A president asking for a favor from a foreign leader that involves investigating a political rival of the president should create multiple questions of conscience for members of Congress. Forget about quid pro quo, when is it appropriate for the president to ever seek such a favor? What evidence has the president submitted that it is appropriate now? Democrats have raised the right questions of conscience.
The president’s defense has been tough to follow. It seems to be 1. There was no quid pro quo, and 2. The president wasn’t seeking to benefit politically from the investigation into a Biden family member. A circle of public servants once or twice removed from the president says differently. But what does the president’s inner circle say under oath? Democrats won’t take the time to find out.
That says a lot about this process. It will be remembered as the half-hearted impeachment.
Democrats have done nothing to force the hand of the Supreme Court to compel testimony from inner circle members such as Secretary of State Mike Pompeo and former National Security Adviser John Bolton. President Donald Trump barred them from testifying, and they’ve complied.

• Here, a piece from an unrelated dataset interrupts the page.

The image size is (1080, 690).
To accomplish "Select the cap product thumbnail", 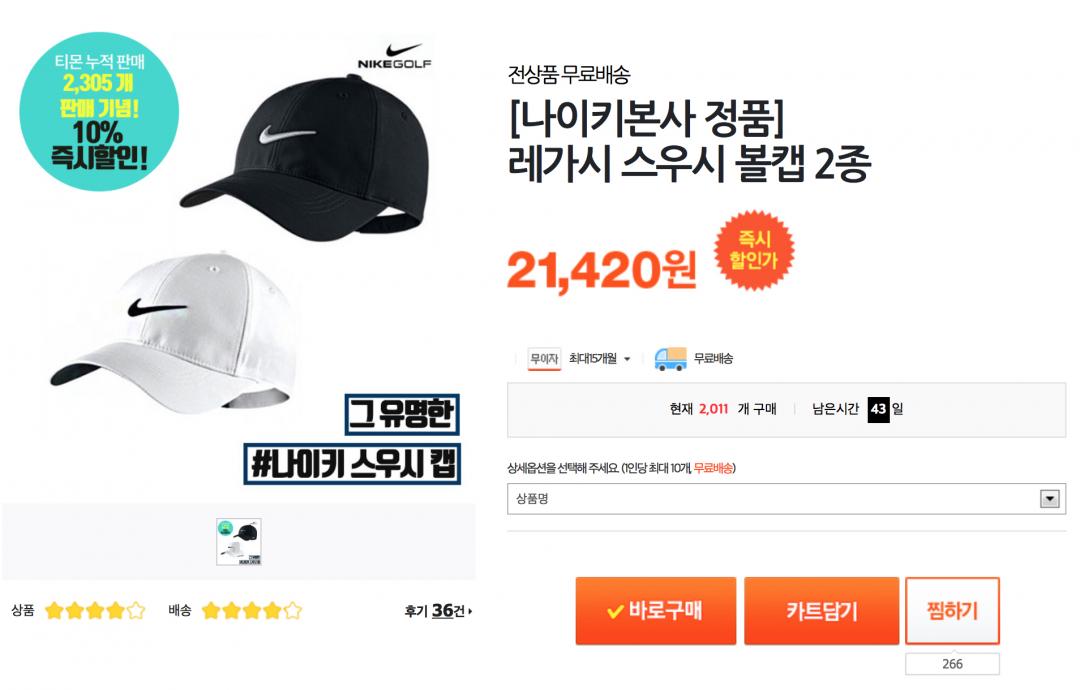I will (239, 542).
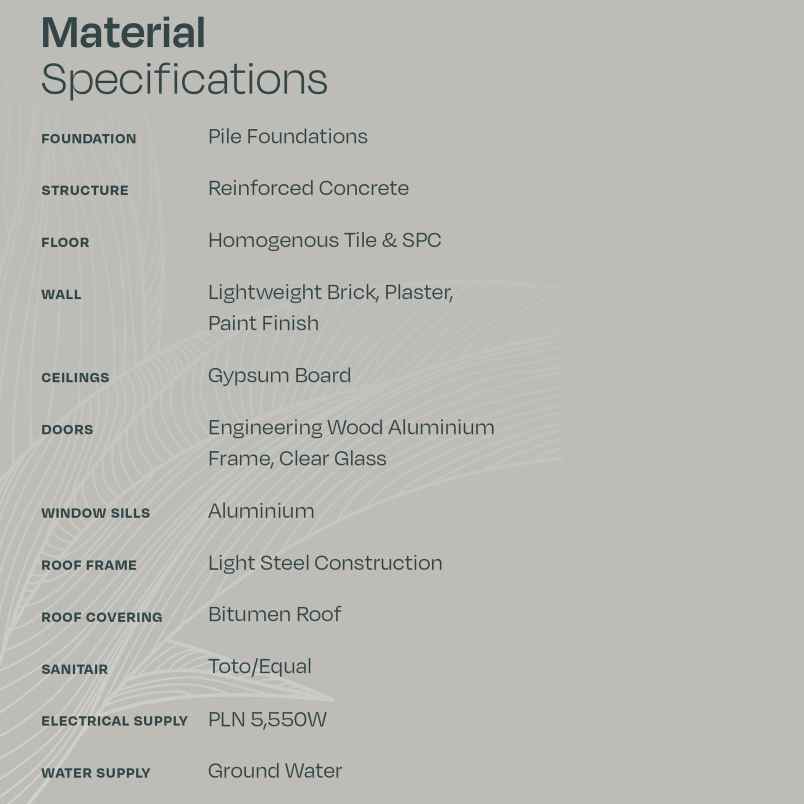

It appears we are going to end this impeachment process with Democrats doing nothing to get a legal ruling stating that a president simply can’t decide who gets to testify in an impeachment proceeding. If this precedent stands, America will be in a worse place than before the impeachment proceedings began. By trying to remove the president, Democrats may have actually strengthened presidential powers.

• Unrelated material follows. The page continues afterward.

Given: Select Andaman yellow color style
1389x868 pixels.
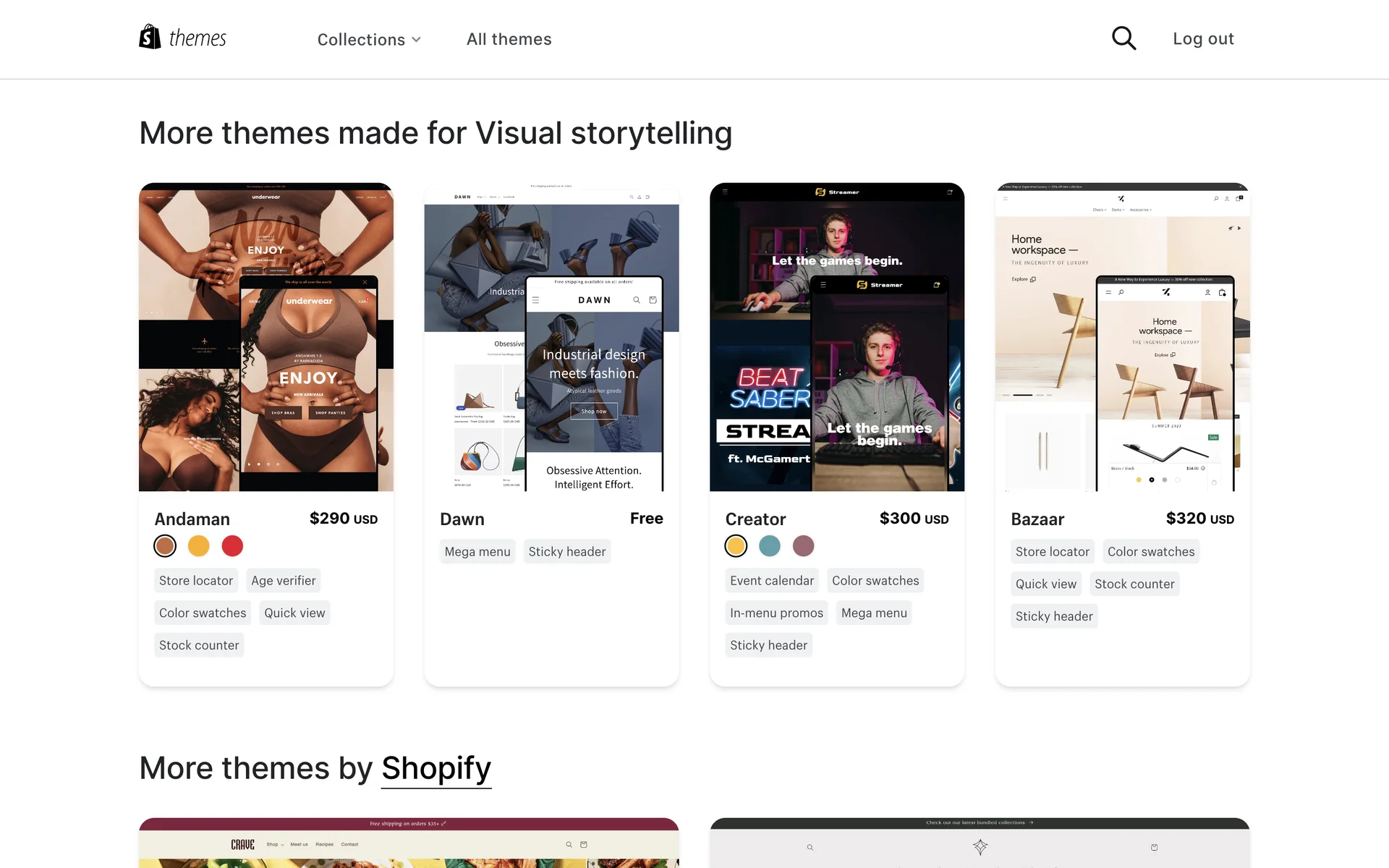Looking at the screenshot, I should click(198, 546).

There is much House Democrats could have done to force the hand of the Supreme Court. At the least, they could have asked for an expedited hearing on the question of executive privilege that the White House is using to bar the testimony. If that failed, the House could have held its own trial on contempt of Congress charges for those who refused to testify. Find the secretary of state guilty of contempt and detain him, and you likely would get quick action from the Supreme Court.

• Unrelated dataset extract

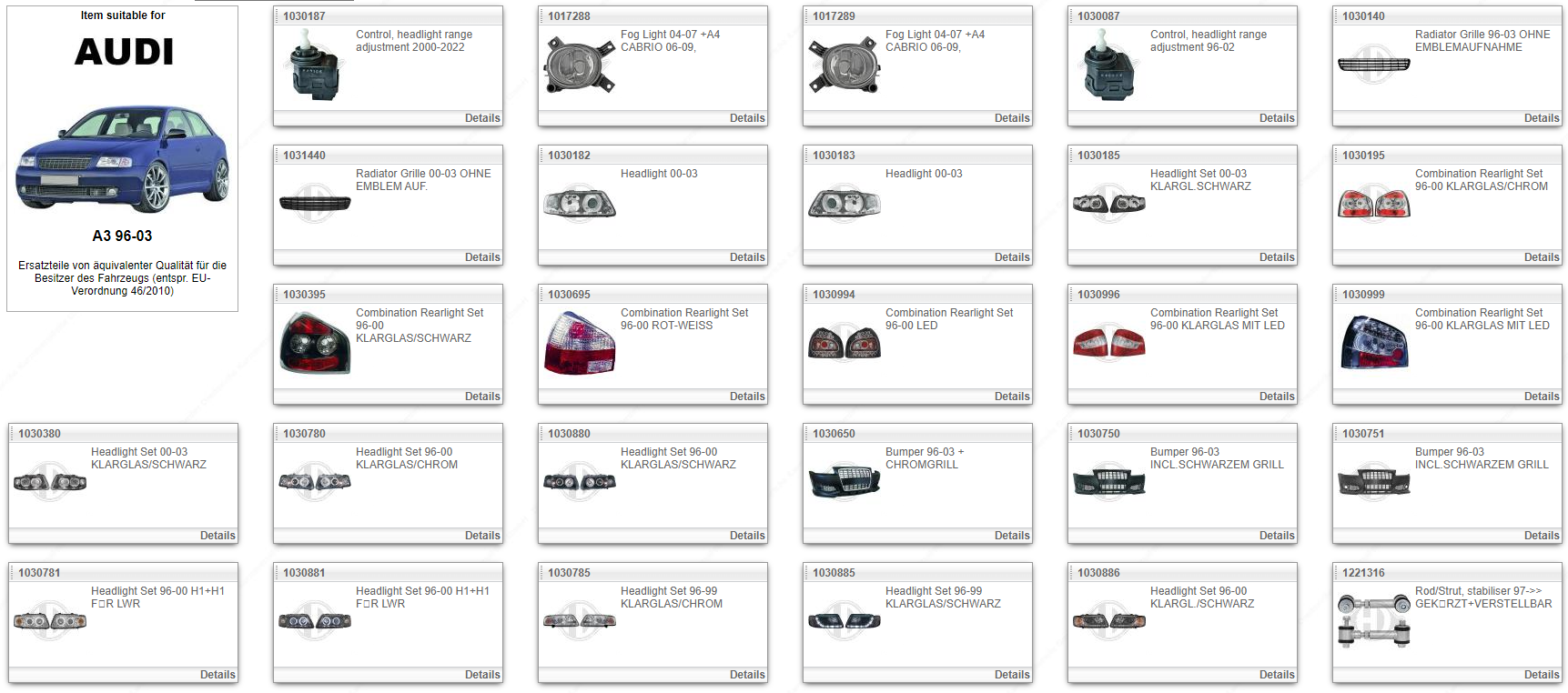Click the radiator grille thumbnail for 1030140
1568x693 pixels.
pyautogui.click(x=1373, y=65)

Yes, it would be messy business. Yes, it is a big weapon to bring to this fight. But did the Democrats actually decide to get in a fight with Trump and not use all the weapons available to them? That was unwise. If you are going to fight him, you had better be prepared to do what is needed to win. Otherwise, pick another battle.
That may have been good advice for the Democrats to heed. The Ukraine matter is a tough one to sell to the public. Richard Nixon was run from office because the crime was easy to understand. Normal people go to jail for breaking and entering. If the president is involved in such a thing, the public understands he has to go. Despite what he may think, Trump would get impeached if he shot someone on Fifth Avenue.
The public struggles with the Ukraine matter because for too many it doesn’t sound a lot different from politics as usual, which they already know is filthy. The public believes money trades hands all the time in politics and smears of political opponents are routine. Asking a foreign leader to get involved in this business really does make it different, but that is a nuance. Broad swaths of the public aren’t good at nuance. Others, like leaders of the Republican Party, are choosing not to be. Near the top of the list of discouragements is that Republican leaders can’t even bring themselves to say the president acted inappropriately. Not even censure is in order, it appears. Maybe that will change during the trial. If not, will the American public remember this discouragement at the polls? It probably depends on whether Democrats run a campaign better than they run an impeachment.
But now there are Democratic voices — see the New York Times column by Charles Blow — saying Democrats actually have been victorious in all this. The real victory, they say, simply will be winning an impeachment vote in the U.S. House. The fact the Senate won’t convict won’t really matter. The Democrats appear to be on track to not have convinced a single Republican to vote against the president. Yet, there is a victory somewhere to be found here?
Who says that? The party who lost to Trump, that’s who.
More importantly, maybe the party that will again.